━━━━━ Selection ━━━━━

Extractous Document Processing API

Fast document text extraction API built with Rust and Extractous. Supports multiple formats with OCR capabilities.

Features

📄 Multi-Format: PDF, DOCX, TXT, PNG, JPG, HTML, EML
🔍 OCR Support: Tesseract integration for images and scanned PDFs
⚡ Fast: Async processing with proper error handling
🐳 Docker Ready: Complete containerization
📊 Monitoring: Health checks and structured logging

Quick Start

Docker (Recommended)

# Start the service
docker-compose up -d

# Check health
curl http://localhost:8280/health

# Upload a file
curl -X POST -F "file=@document.pdf" http://localhost:8280/parse/files

Local Development

# Install Rust if needed
curl --proto '=https' --tlsv1.2 -sSf https://sh.rustup.rs | sh

# Run the API
cargo run

# Test
curl -X POST -F "file=@document.pdf" http://localhost:8080/parse/files

API Endpoints

Health Check

GET /health

Process Files

POST /parse/files
Content-Type: multipart/form-data

# Upload files
curl -X POST -F "file=@document.pdf" http://localhost:8080/parse/files

Process URLs

POST /parse/urls
Content-Type: application/json

{
  "urls": ["https://example.com/document.pdf"]
}

Client-Server File Mapping

When uploading multiple files, the API ensures you can map results back to your original files:

File Upload Example

curl -X POST http://localhost:8080/parse/files \
  -F "file=@document1.pdf" \
  -F "file=@document2.docx" \
  -F "file=@Прайс_файл.pdf"

━━━━━ Listed records ━━━━━

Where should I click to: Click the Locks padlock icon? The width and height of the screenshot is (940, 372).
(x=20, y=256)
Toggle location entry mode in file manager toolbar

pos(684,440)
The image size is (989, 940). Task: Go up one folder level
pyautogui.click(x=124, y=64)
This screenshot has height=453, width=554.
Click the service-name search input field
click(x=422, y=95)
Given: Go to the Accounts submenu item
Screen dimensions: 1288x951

━━━━━

■ **Aim of the task**: Carry on writing the Extractous document-processing API guide from its final line, the upload of the third file.

■ **Expected answer**:
Response Structure

{
  "request_id": "uuid-here",
  "results": [
    {
      "id": "uuid-file-0",
      "file_name": "document1.pdf",
      "input_index": 0,
      "extracted_text": "...",
      "error": null
    },
    {
      "id": "uuid-file-1", 
      "file_name": "document2.docx",
      "input_index": 1,
      "extracted_text": "...",
      "error": null
    },
    {
      "id": "uuid-file-2",
      "file_name": "Прайс_файл.pdf",
      "input_index": 2,
      "extracted_text": "...",
      "error": null
    }
  ],
  "total_files_processed": 3,
  "successful_extractions": 3,
  "failed_extractions": 0
}

Mapping Results to Input Files

Key Fields for Mapping:

input_index: 0-based index corresponding to the order files were uploaded
file_name: Original filename as uploaded (preserves Unicode characters)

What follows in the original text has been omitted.